Bobe has wrestled with this issue before, as part of the Personal Genome Project and now Executive Director of PersonalGenomes.org. (We’ve previously spoken with him about the Open Humans network, where volunteers can aggregate and publish data from different studies they’ve participated in.) He advocates for research structures where participants are given a usable interface that is rewarding to work with and teaches them something interesting about their data—even if, as in the Resilience Project, the vast majority will not prove to have the “resilience” variants the researchers are looking for. His team is working with the Apple ResearchKit to give volunteers an easy on-ramp for joining the project through their smartphones, something Mount Sinai has done in the past with asthma patients.
Robert Grossman, a Senior Fellow of the Institute for Genomics and Systems Biology at the University of Chicago, offered a primer on the NCI Genomic Data Commons, a project to harmonize legacy DNA data for directly comparable analyses.

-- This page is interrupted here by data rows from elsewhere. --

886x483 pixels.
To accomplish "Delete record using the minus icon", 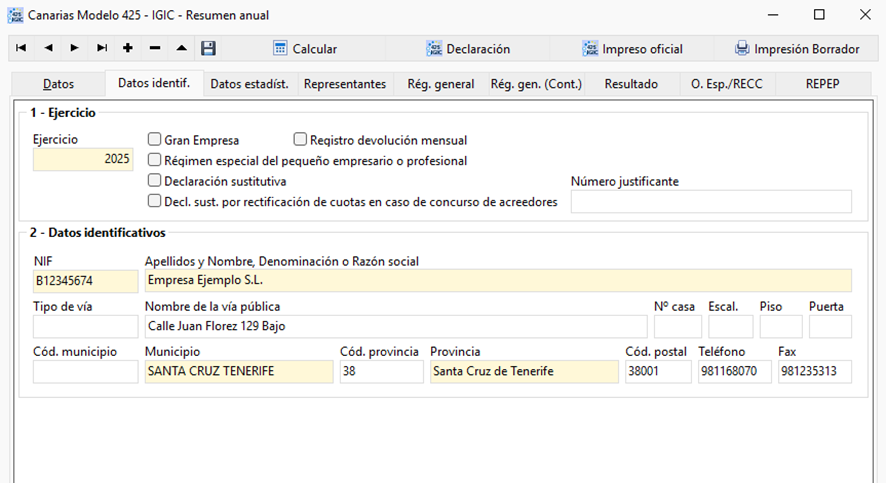I will tap(155, 49).
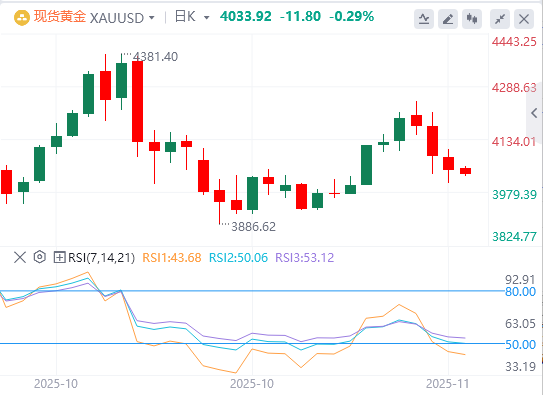Click the 2025-11 date axis label

[x=447, y=384]
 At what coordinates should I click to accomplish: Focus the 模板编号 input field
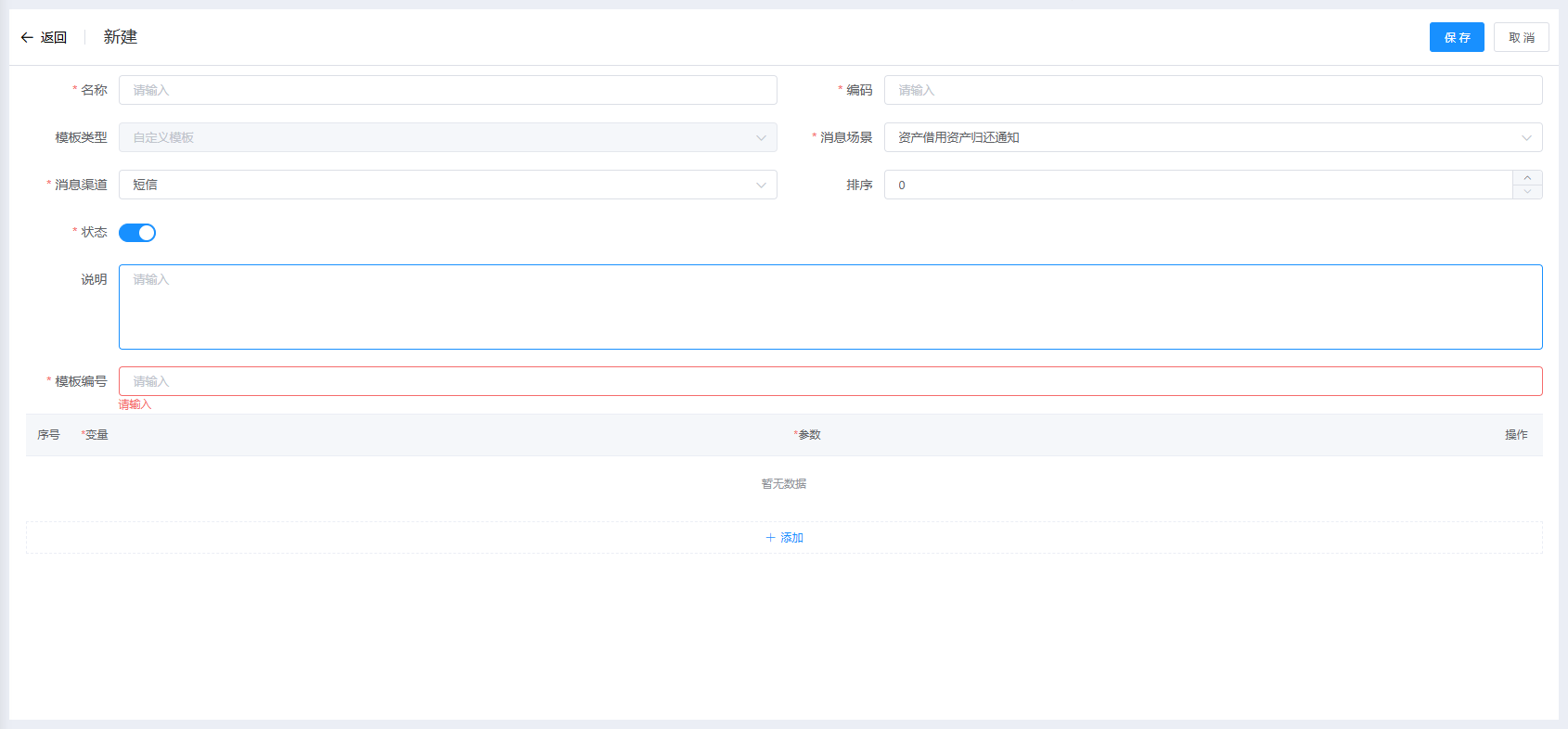coord(829,381)
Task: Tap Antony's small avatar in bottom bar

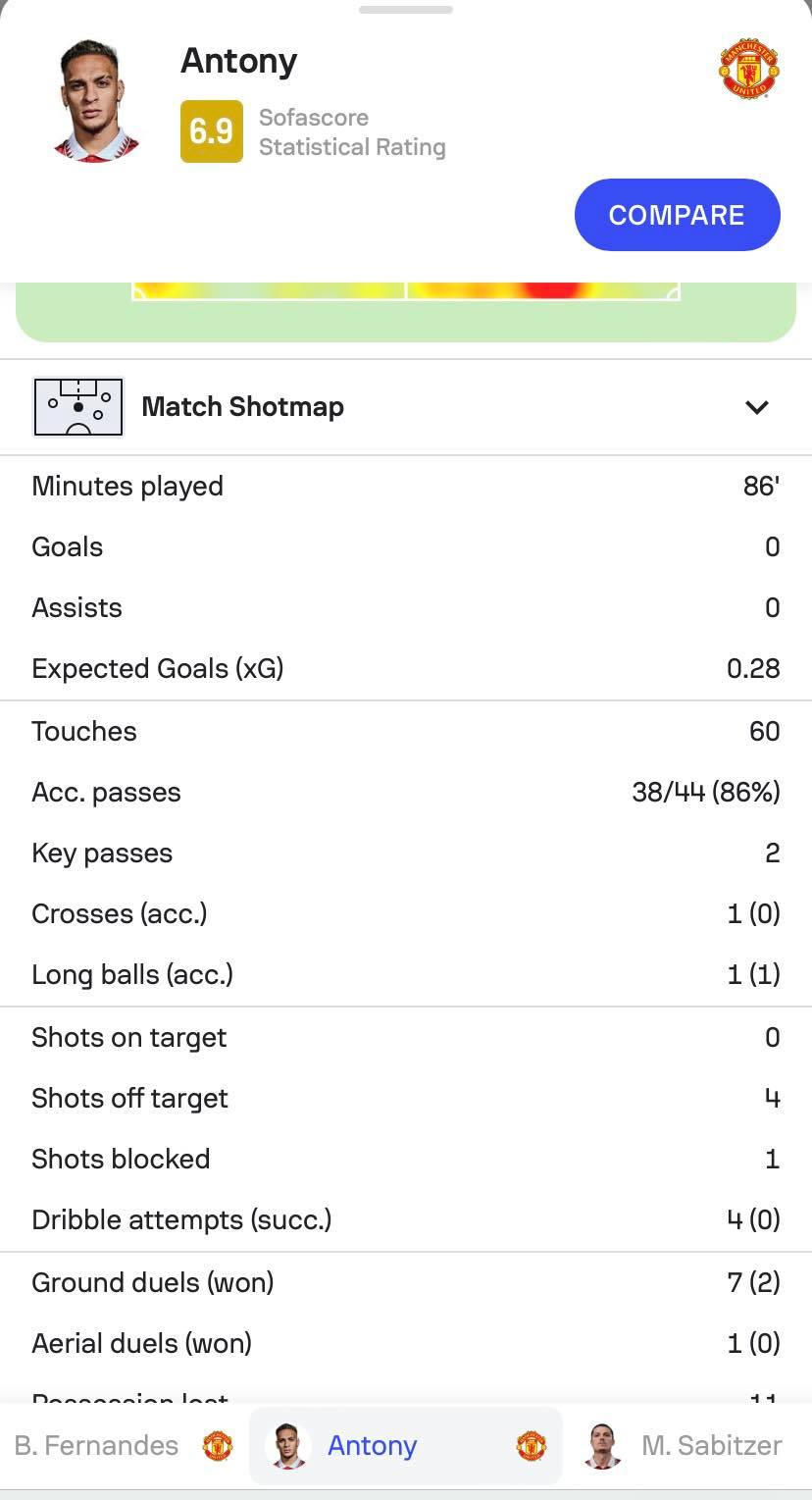Action: (288, 1445)
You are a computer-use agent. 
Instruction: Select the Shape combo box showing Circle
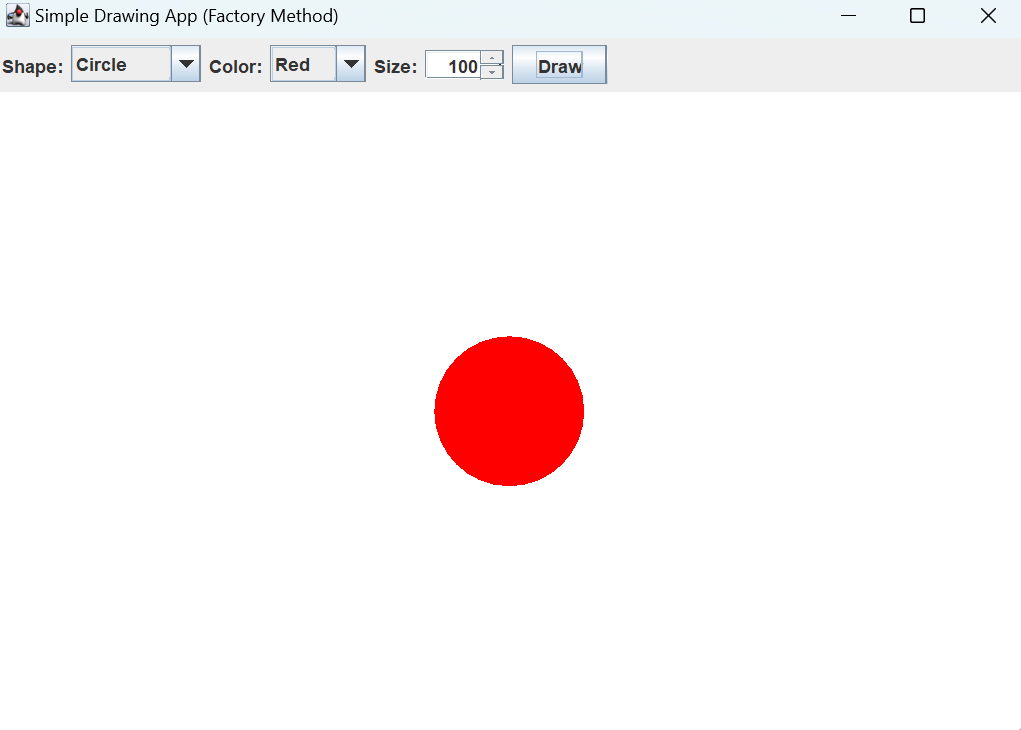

Like the Cancer Genomics Clouds, with which it will interoperate, the Commons will be accessible to researchers everywhere through an online portal. At its heart will be three petabytes of genomic data that can be re-processed, from raw sequencing reads, through a shared analysis pipeline.
There is an urgent need for this kind of resource, Grossman said, because studies are increasingly combining large datasets from multiple sources. If these studies start not from raw data, but from processed information like files of genetic variants, they may be drawing faulty comparisons. “A lot of the papers you read in Science and Nature are making inferences from non-harmonized data,” he said. If you then look at where statistically interesting differences arise in that data, “the source of the data, the processing method, may be the most dominant factor.”
Moreover, bioinformatics is a fast-changing field that is constantly improving the accuracy and sensitivity of its tools. “You need the ability to reanalyze [your legacy data] with the most current algorithms for variant detection,” Grossman said.
Multiple, complementary projects to deal with these problems are now underway. The FDA recently launched precisionFDA, a platform where researchers can run their preferred analysis pipelines on a shared set of sequencing reads, to publicly compare results and learn how different tools produce different answers. That project received the top prize last week in the Informatics category at the Bio-IT World Best Practices Awards.
The Genomic Data Commons, however, isn’t trying to judge particular pipelines; it simply aims to make available a large set of data that is directly comparable. “We want a critical mass of data that is in commons and can be shared,” said Grossman. He encouraged other heads of research institutions to build their own commons, whether on their own computing infrastructures on in cloud platforms, with structures in place to interoperate with other groups’ commons. Key features for these commons include the ability to support multiple digital IDs with attached metadata; free access to data between commons, although it may be pay-to-compute; and access through APIs rather than by download.